▶ What the exercise asks
Take the lines of the data below from the very first through the line containing "Terms of Service (1304, 862)" and output them exactly, pictures excluded.

▶ Material shown
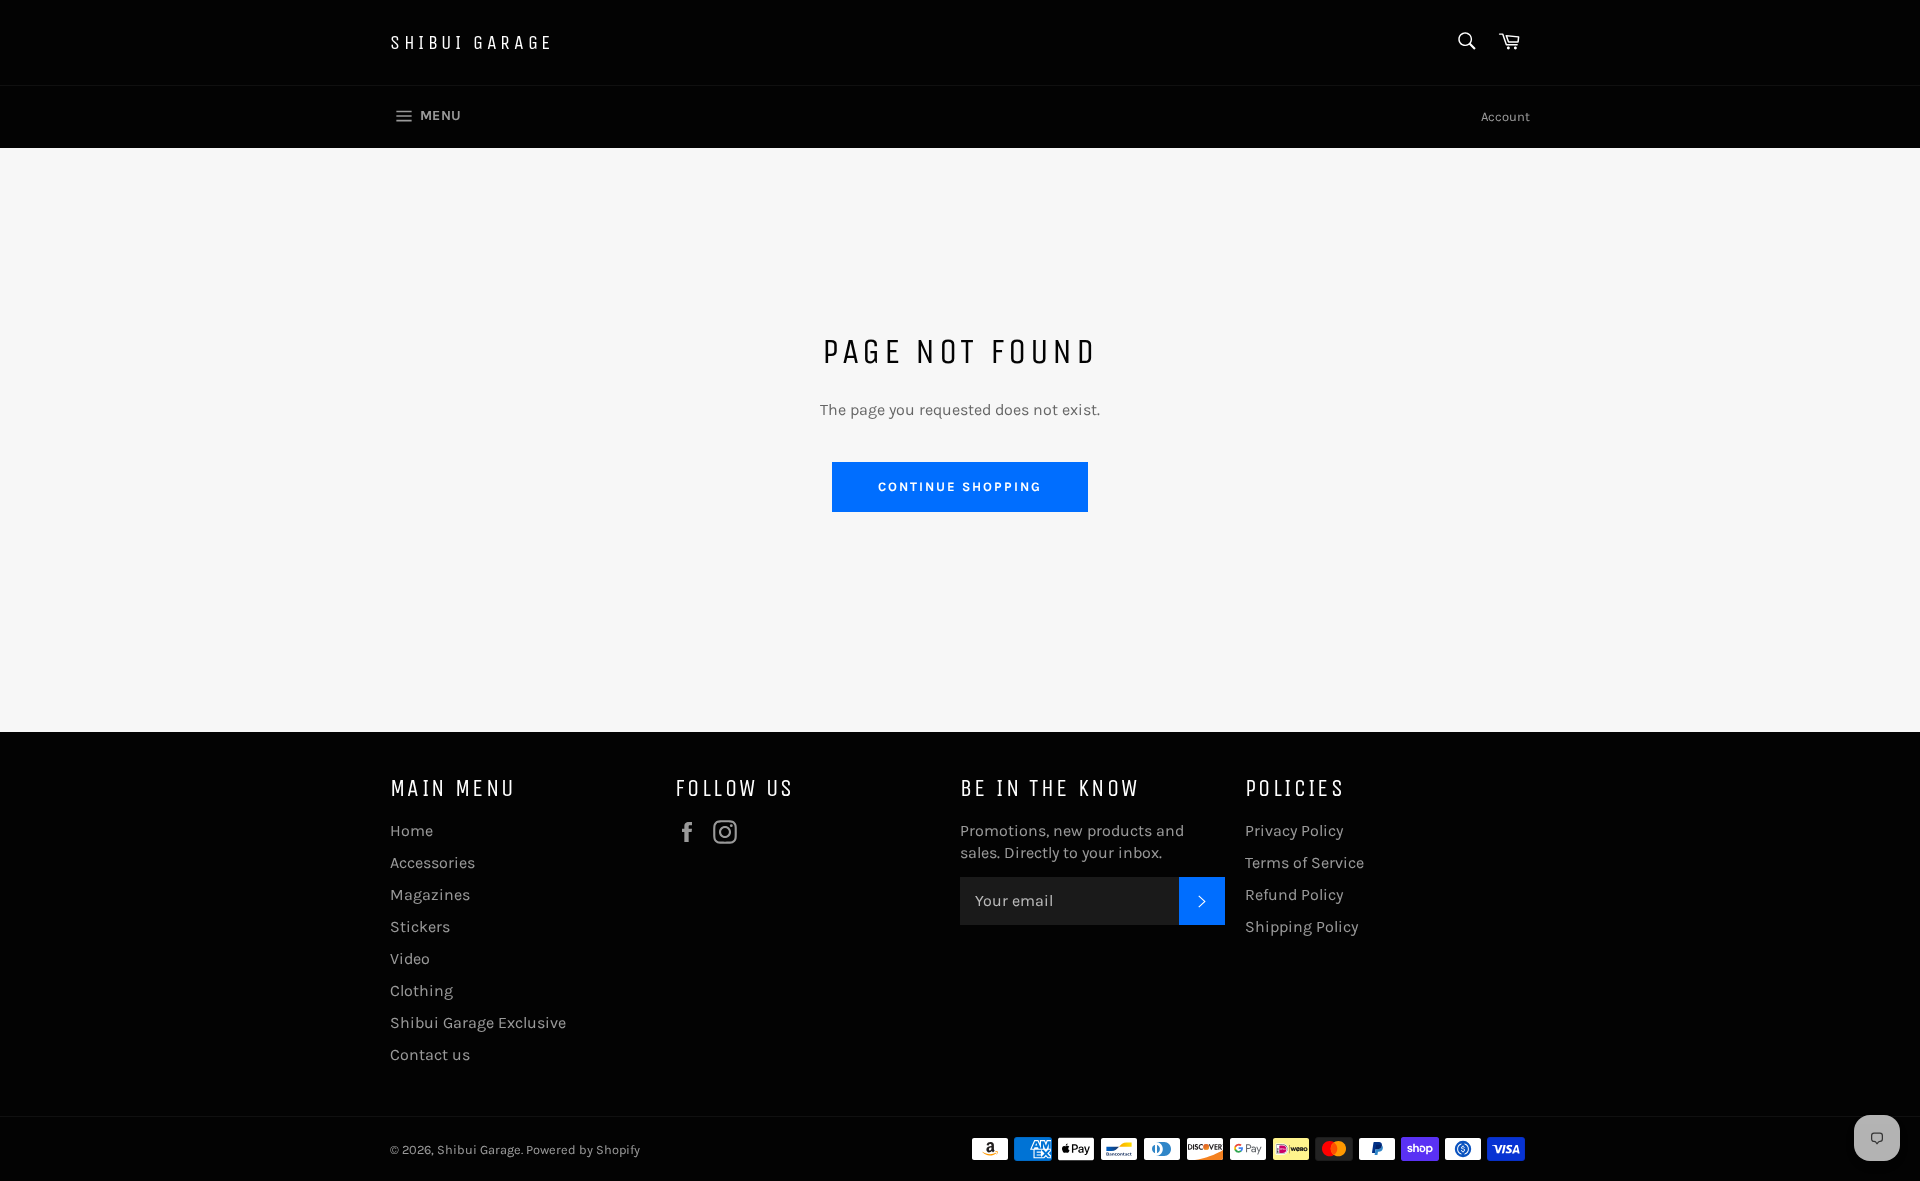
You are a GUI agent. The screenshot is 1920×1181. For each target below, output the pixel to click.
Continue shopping (959, 486)
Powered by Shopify (583, 1149)
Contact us (430, 1054)
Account (1505, 116)
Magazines (430, 894)
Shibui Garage (472, 42)
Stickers (420, 926)
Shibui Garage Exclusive (478, 1022)
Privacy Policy (1294, 830)
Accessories (432, 862)
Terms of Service (1304, 862)
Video (410, 958)
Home (411, 830)
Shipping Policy (1301, 926)
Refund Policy (1294, 894)
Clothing (421, 990)
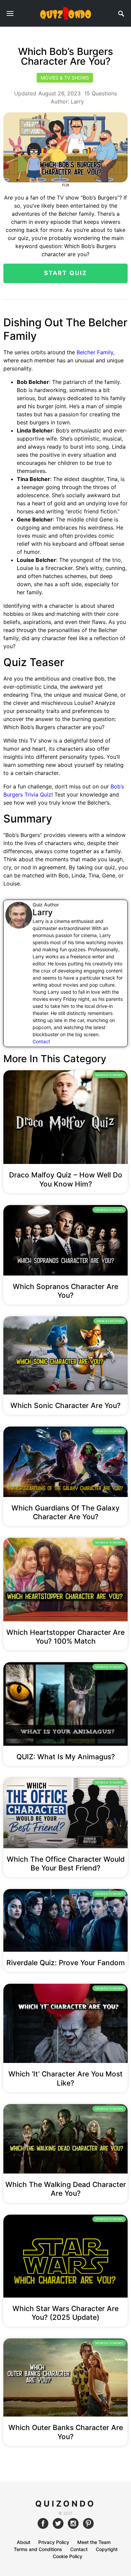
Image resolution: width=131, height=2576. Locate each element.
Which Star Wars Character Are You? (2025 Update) (65, 2313)
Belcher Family (95, 352)
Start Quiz (65, 272)
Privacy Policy (53, 2542)
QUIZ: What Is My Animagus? (65, 1757)
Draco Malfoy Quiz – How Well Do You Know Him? (65, 1179)
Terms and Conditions (38, 2549)
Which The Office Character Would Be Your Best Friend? (66, 1863)
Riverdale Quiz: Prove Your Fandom (65, 1962)
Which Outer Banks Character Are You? (65, 2431)
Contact (41, 1041)
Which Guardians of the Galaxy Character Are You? (65, 1512)
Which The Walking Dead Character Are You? (65, 2188)
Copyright (107, 2549)
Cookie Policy (67, 2556)
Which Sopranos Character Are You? (65, 1290)
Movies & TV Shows (65, 78)
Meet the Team (94, 2542)
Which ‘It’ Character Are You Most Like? (65, 2078)
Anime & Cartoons (109, 1321)
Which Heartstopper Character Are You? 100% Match (65, 1636)
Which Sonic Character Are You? (65, 1405)
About (23, 2542)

▶ Your solution
You are a GUI agent. The screenshot is 1920×1181. For each target below, output the pixel to click.
Continue shopping (959, 486)
Powered by Shopify (583, 1149)
Contact us (430, 1054)
Account (1505, 116)
Magazines (430, 894)
Shibui Garage (472, 42)
Stickers (420, 926)
Shibui Garage Exclusive (478, 1022)
Privacy Policy (1294, 830)
Accessories (432, 862)
Terms of Service (1304, 862)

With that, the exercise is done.